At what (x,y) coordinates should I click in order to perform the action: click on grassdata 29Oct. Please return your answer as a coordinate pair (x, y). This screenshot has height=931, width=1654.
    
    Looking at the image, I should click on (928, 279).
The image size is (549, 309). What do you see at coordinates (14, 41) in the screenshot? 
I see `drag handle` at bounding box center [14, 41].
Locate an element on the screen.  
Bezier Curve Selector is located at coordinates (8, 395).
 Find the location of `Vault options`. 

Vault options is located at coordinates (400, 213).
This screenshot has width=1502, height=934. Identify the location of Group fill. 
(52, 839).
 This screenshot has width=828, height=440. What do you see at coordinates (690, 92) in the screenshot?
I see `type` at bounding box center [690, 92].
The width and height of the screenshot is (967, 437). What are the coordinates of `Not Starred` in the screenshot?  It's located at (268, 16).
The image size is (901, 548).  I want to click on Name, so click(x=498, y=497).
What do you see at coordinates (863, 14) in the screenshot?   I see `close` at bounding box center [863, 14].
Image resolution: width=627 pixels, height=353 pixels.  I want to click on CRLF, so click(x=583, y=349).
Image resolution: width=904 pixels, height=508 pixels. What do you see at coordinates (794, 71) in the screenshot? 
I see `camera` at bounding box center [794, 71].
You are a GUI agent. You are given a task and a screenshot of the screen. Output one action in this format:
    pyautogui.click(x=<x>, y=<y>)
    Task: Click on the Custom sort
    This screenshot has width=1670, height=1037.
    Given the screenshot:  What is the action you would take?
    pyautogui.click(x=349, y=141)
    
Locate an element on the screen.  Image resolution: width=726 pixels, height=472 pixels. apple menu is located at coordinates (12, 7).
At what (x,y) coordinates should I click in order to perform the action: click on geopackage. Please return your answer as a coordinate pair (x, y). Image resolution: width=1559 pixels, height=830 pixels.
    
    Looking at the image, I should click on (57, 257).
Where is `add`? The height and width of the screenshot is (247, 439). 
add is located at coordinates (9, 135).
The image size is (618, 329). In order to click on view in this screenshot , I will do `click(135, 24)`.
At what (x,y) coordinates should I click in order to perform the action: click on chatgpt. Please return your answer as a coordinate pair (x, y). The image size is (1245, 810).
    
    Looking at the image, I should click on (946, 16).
*-*-*
Write out all of the lines above again, changing "coordinate pair" to "number pair" wherever it occurs and leaving everything else as it is.

__Reply__.
At what (x,y) coordinates should I click in order to perform the action: click on grassdata 29Oct. Please return your answer as a number pair (x, y). This screenshot has height=931, width=1654.
    
    Looking at the image, I should click on (928, 279).
The image size is (549, 309). What do you see at coordinates (14, 41) in the screenshot? 
I see `drag handle` at bounding box center [14, 41].
Locate an element on the screen.  
Bezier Curve Selector is located at coordinates (8, 395).
 Find the location of `Vault options`. 

Vault options is located at coordinates (400, 213).
This screenshot has width=1502, height=934. Identify the location of Group fill. 
(52, 839).
 This screenshot has width=828, height=440. What do you see at coordinates (690, 92) in the screenshot?
I see `type` at bounding box center [690, 92].
The width and height of the screenshot is (967, 437). What are the coordinates of `Not Starred` in the screenshot?  It's located at (268, 16).
The image size is (901, 548).  I want to click on Name, so click(x=498, y=497).
What do you see at coordinates (863, 14) in the screenshot?   I see `close` at bounding box center [863, 14].
Image resolution: width=627 pixels, height=353 pixels.  I want to click on CRLF, so click(x=583, y=349).
Image resolution: width=904 pixels, height=508 pixels. What do you see at coordinates (794, 71) in the screenshot? 
I see `camera` at bounding box center [794, 71].
You are a GUI agent. You are given a task and a screenshot of the screen. Output one action in this format:
    pyautogui.click(x=<x>, y=<y>)
    Task: Click on the Custom sort
    This screenshot has width=1670, height=1037.
    Given the screenshot:  What is the action you would take?
    pyautogui.click(x=349, y=141)
    
Locate an element on the screen.  Image resolution: width=726 pixels, height=472 pixels. apple menu is located at coordinates (12, 7).
At what (x,y) coordinates should I click in order to perform the action: click on geopackage. Please return your answer as a number pair (x, y). Image resolution: width=1559 pixels, height=830 pixels.
    
    Looking at the image, I should click on (57, 257).
Where is `add`? The height and width of the screenshot is (247, 439). 
add is located at coordinates (9, 135).
The image size is (618, 329). In order to click on view in this screenshot , I will do `click(135, 24)`.
At what (x,y) coordinates should I click in order to perform the action: click on chatgpt. Please return your answer as a number pair (x, y). The image size is (1245, 810).
    
    Looking at the image, I should click on (946, 16).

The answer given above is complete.